Adresse: Große Elbstraße 9.
Anfahrt: U3 bis Landungsbrücken oder S1 und S3 bis Reeperbahn.
Mai 12, 2014 um 1:14 nachmittags
Ein schöner Beitrag, dass wäre ja wirklich mal einen frühen Familienausflug wert. Der frühe Vogel fängt den Fisch:) LG Xeniana
Mai 13, 2014 um 7:48 nachmittags
Ja, nix wie hin mit der Familie!
Mai 12, 2014 um 1:41 nachmittags
I very much enjoyed your eloquent description and photos of the Hamburg Fish Market, thank you.
Mai 13, 2014 um 7:48 nachmittags
Glad you liked it.
Mai 12, 2014 um 2:43 nachmittags
Nice pics..
Mai 12, 2014 um 4:46 nachmittags
Deutsche Erdbeeren aus Spanien! - You made my day!! :D
Mai 13, 2014 um 7:47 nachmittags
Man hört auf dem Fischmarkt die tollsten Sprüche.
Mai 13, 2014 um 8:04 nachmittags
Stimmt.
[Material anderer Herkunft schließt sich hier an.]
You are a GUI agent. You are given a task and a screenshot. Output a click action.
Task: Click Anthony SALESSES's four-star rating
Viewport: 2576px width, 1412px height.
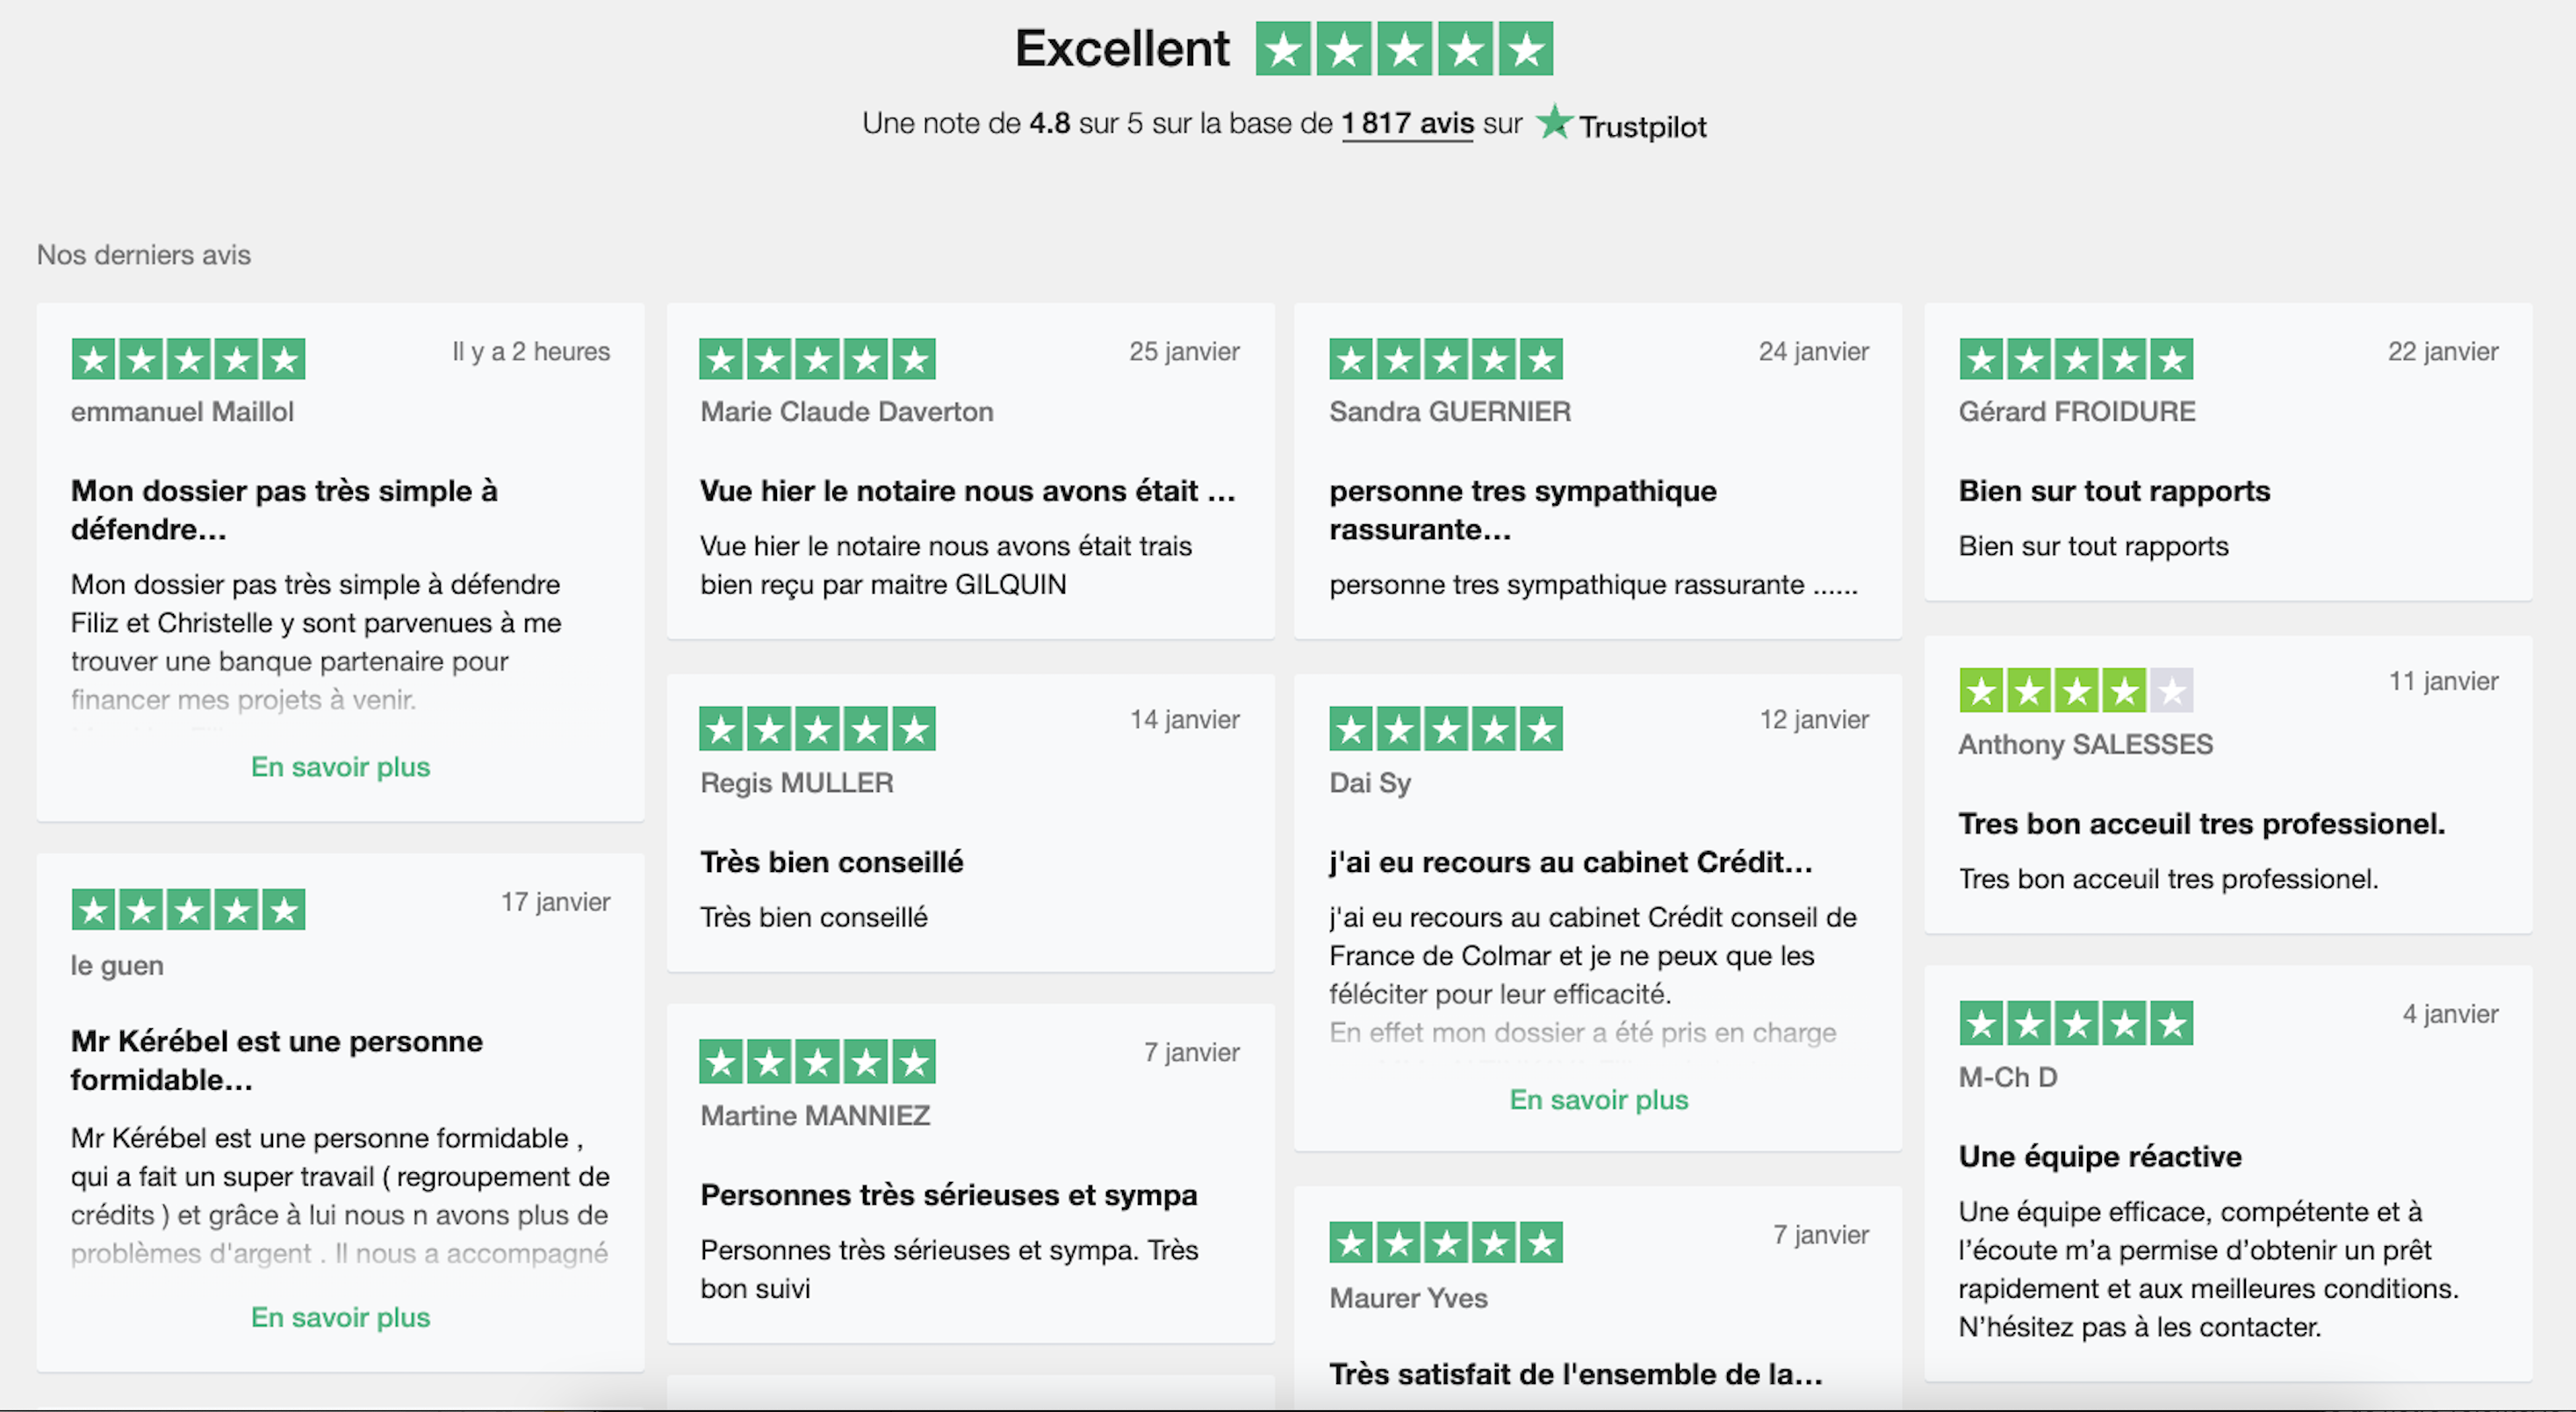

Das war schon immer mit das Beste! :D
Mai 13, 2014 um 4:21 vormittags
Wie schön, ich war beim Lesen quasi dabei, mittendrin, hätte die nassen Füße auch liebend gern in Lauf genommen. Liebe Grüße von Doris
Mai 13, 2014 um 7:47 nachmittags
Freut mich. Der Fischmarkt ist wirklich einmalig. Möchte unbedingt noch mal hin, allerdings im Sommer.
Mai 13, 2014 um 4:41 vormittags
Vielen Dank für den tollen Bericht und die schönen Bilder.
Der SuperSafti
Mai 13, 2014 um 7:44 nachmittags
Nichts zu danken!
Mai 20, 2014 um 7:10 nachmittags
Super,da wollte ich schon immer mal hin,danke fürs Mitnehmen.
Mai 21, 2014 um 7:29 vormittags
:)
Juni 10, 2014 um 6:23 vormittags
Jetzt möchte ich mir noch unbedingt Deinen Radiobeitrag dazu anhören.